■ **WORK TASK**: Having read the data, transcribe all of it without deviation.

■ **Dataset entries**:
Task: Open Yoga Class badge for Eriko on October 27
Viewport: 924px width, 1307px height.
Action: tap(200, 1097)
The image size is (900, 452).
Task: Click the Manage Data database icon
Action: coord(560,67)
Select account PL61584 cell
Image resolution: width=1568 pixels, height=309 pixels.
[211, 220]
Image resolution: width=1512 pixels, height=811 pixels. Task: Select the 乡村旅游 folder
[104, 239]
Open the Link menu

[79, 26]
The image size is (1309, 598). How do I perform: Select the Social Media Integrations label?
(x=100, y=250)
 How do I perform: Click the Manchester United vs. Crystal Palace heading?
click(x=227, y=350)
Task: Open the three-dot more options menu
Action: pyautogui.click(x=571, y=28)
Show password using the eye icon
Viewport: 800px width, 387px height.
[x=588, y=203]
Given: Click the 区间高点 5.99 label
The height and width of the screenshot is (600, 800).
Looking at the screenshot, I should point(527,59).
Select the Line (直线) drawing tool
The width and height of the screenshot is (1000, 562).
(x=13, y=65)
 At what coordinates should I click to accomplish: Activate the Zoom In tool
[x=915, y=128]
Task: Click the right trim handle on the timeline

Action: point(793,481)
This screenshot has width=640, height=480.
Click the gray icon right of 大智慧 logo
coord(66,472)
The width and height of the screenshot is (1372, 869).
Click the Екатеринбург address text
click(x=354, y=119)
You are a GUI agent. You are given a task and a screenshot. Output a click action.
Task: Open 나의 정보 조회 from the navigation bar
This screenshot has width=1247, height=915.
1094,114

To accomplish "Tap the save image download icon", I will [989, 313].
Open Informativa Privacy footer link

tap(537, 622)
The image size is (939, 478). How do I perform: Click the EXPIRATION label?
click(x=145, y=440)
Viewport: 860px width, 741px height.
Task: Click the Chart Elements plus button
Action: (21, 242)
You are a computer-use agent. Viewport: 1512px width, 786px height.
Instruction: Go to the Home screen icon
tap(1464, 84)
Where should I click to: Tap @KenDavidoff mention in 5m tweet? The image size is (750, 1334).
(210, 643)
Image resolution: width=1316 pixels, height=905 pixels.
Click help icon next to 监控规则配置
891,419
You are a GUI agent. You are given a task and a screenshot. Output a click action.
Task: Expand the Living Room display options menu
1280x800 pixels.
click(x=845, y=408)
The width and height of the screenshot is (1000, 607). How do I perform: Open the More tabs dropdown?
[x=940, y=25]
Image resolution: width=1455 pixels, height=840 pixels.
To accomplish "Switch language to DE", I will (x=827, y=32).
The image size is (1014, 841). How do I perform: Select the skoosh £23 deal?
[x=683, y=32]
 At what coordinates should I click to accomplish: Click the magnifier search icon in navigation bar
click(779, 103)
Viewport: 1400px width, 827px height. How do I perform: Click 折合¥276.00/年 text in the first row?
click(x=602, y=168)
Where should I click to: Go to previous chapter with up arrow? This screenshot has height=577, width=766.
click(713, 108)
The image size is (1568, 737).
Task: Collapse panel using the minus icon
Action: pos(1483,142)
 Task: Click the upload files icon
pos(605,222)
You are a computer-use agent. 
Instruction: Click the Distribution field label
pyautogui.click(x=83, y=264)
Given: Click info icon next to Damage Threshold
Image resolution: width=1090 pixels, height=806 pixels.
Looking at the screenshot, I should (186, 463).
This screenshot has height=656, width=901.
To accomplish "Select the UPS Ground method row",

■ **SOLUTION TO THIS PROBLEM**:
Task: Open Yoga Class badge for Eriko on October 27
Viewport: 924px width, 1307px height.
Action: tap(200, 1097)
The image size is (900, 452).
Task: Click the Manage Data database icon
Action: coord(560,67)
Select account PL61584 cell
Image resolution: width=1568 pixels, height=309 pixels.
[211, 220]
Image resolution: width=1512 pixels, height=811 pixels. Task: Select the 乡村旅游 folder
[104, 239]
Open the Link menu

[79, 26]
The image size is (1309, 598). How do I perform: Select the Social Media Integrations label?
(x=100, y=250)
 How do I perform: Click the Manchester United vs. Crystal Palace heading?
click(x=227, y=350)
Task: Open the three-dot more options menu
Action: pyautogui.click(x=571, y=28)
Show password using the eye icon
Viewport: 800px width, 387px height.
[x=588, y=203]
Given: Click the 区间高点 5.99 label
The height and width of the screenshot is (600, 800).
Looking at the screenshot, I should point(527,59).
Select the Line (直线) drawing tool
The width and height of the screenshot is (1000, 562).
(x=13, y=65)
 At what coordinates should I click to accomplish: Activate the Zoom In tool
[x=915, y=128]
Task: Click the right trim handle on the timeline

Action: point(793,481)
This screenshot has width=640, height=480.
Click the gray icon right of 大智慧 logo
coord(66,472)
The width and height of the screenshot is (1372, 869).
Click the Екатеринбург address text
click(x=354, y=119)
You are a GUI agent. You are given a task and a screenshot. Output a click action.
Task: Open 나의 정보 조회 from the navigation bar
This screenshot has width=1247, height=915.
1094,114

To accomplish "Tap the save image download icon", I will [989, 313].
Open Informativa Privacy footer link

tap(537, 622)
The image size is (939, 478). How do I perform: Click the EXPIRATION label?
click(x=145, y=440)
Viewport: 860px width, 741px height.
Task: Click the Chart Elements plus button
Action: (21, 242)
You are a computer-use agent. Viewport: 1512px width, 786px height.
Instruction: Go to the Home screen icon
tap(1464, 84)
Where should I click to: Tap @KenDavidoff mention in 5m tweet? The image size is (750, 1334).
(210, 643)
Image resolution: width=1316 pixels, height=905 pixels.
Click help icon next to 监控规则配置
891,419
You are a GUI agent. You are given a task and a screenshot. Output a click action.
Task: Expand the Living Room display options menu
1280x800 pixels.
click(x=845, y=408)
The width and height of the screenshot is (1000, 607). How do I perform: Open the More tabs dropdown?
[x=940, y=25]
Image resolution: width=1455 pixels, height=840 pixels.
To accomplish "Switch language to DE", I will (x=827, y=32).
The image size is (1014, 841). How do I perform: Select the skoosh £23 deal?
[x=683, y=32]
 At what coordinates should I click to accomplish: Click the magnifier search icon in navigation bar
click(779, 103)
Viewport: 1400px width, 827px height. How do I perform: Click 折合¥276.00/年 text in the first row?
click(x=602, y=168)
Where should I click to: Go to previous chapter with up arrow? This screenshot has height=577, width=766.
click(713, 108)
The image size is (1568, 737).
Task: Collapse panel using the minus icon
Action: pos(1483,142)
 Task: Click the upload files icon
pos(605,222)
You are a computer-use agent. 
Instruction: Click the Distribution field label
pyautogui.click(x=83, y=264)
Given: Click info icon next to Damage Threshold
Image resolution: width=1090 pixels, height=806 pixels.
Looking at the screenshot, I should (186, 463).
This screenshot has height=656, width=901.
To accomplish "Select the UPS Ground method row",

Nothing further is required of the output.